TASK GOAL | Show every line of the data below that includes the word "agent".

(Dataset entries)

•••••

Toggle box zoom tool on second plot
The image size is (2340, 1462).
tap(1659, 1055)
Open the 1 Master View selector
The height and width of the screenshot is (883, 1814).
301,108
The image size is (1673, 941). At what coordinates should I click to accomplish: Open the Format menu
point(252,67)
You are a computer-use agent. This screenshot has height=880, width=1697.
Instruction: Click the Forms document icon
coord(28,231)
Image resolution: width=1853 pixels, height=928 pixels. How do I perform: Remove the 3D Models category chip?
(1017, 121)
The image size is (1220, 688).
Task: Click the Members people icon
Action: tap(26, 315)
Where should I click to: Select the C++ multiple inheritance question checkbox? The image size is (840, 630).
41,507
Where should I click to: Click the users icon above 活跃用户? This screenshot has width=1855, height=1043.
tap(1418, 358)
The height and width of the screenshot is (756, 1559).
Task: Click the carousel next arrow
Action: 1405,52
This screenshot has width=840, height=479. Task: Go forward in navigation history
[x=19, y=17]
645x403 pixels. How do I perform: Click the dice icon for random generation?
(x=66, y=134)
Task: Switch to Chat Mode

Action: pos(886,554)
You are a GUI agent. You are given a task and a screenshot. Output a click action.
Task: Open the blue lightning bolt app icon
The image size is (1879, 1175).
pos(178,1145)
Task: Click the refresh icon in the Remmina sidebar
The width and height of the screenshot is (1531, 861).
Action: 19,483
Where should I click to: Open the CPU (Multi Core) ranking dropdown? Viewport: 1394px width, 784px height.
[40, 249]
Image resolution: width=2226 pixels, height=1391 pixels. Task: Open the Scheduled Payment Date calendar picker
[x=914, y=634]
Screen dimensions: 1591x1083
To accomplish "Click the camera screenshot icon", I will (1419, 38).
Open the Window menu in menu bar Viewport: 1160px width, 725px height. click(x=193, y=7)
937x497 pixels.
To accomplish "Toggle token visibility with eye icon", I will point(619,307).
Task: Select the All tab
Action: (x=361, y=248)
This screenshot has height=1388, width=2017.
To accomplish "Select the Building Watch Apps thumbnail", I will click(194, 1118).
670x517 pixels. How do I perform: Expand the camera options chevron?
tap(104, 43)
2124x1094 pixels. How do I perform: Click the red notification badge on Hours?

•••••

SOLUTION BELOW |
You are a computer-use agent. This screenshot has height=880, width=1697.
You are a GUI agent. You are given a task and a screenshot. Output a click action.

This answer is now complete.